(Record extracts Opens)

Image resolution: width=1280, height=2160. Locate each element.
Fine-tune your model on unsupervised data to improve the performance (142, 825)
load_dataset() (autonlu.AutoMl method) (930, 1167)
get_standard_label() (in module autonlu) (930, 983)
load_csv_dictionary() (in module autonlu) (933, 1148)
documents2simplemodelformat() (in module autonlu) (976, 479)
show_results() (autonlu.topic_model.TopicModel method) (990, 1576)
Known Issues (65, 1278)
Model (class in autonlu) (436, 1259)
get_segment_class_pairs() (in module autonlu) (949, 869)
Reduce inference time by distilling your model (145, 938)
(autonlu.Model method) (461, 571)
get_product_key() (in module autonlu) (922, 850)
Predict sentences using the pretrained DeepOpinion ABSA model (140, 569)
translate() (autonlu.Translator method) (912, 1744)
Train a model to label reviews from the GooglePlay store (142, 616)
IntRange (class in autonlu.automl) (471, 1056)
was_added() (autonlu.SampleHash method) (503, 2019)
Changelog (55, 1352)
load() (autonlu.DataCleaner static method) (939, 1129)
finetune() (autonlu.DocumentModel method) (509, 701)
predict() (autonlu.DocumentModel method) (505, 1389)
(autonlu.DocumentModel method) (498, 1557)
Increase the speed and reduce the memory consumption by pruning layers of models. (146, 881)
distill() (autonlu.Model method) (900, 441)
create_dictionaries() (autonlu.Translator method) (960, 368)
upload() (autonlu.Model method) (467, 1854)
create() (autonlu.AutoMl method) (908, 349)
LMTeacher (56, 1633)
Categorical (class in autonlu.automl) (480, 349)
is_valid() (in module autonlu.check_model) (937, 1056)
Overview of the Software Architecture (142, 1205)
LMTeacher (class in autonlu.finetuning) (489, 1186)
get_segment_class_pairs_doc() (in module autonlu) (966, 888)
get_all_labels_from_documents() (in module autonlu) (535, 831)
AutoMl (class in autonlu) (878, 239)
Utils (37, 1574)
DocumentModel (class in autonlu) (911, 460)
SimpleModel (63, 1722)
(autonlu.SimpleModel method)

(Record extracts Closes)

Task statement -
Please write out, exactly as they appear above, only the lines in the stretch from the line with "IntRange (class in" through the line with "get_segment_class_pairs_doc() (in module".

Response area -
IntRange (class in autonlu.automl) (471, 1056)
was_added() (autonlu.SampleHash method) (503, 2019)
Changelog (55, 1352)
load() (autonlu.DataCleaner static method) (939, 1129)
finetune() (autonlu.DocumentModel method) (509, 701)
predict() (autonlu.DocumentModel method) (505, 1389)
(autonlu.DocumentModel method) (498, 1557)
Increase the speed and reduce the memory consumption by pruning layers of models. (146, 881)
distill() (autonlu.Model method) (900, 441)
create_dictionaries() (autonlu.Translator method) (960, 368)
upload() (autonlu.Model method) (467, 1854)
create() (autonlu.AutoMl method) (908, 349)
LMTeacher (56, 1633)
Categorical (class in autonlu.automl) (480, 349)
is_valid() (in module autonlu.check_model) (937, 1056)
Overview of the Software Architecture (142, 1205)
LMTeacher (class in autonlu.finetuning) (489, 1186)
get_segment_class_pairs_doc() (in module autonlu) (966, 888)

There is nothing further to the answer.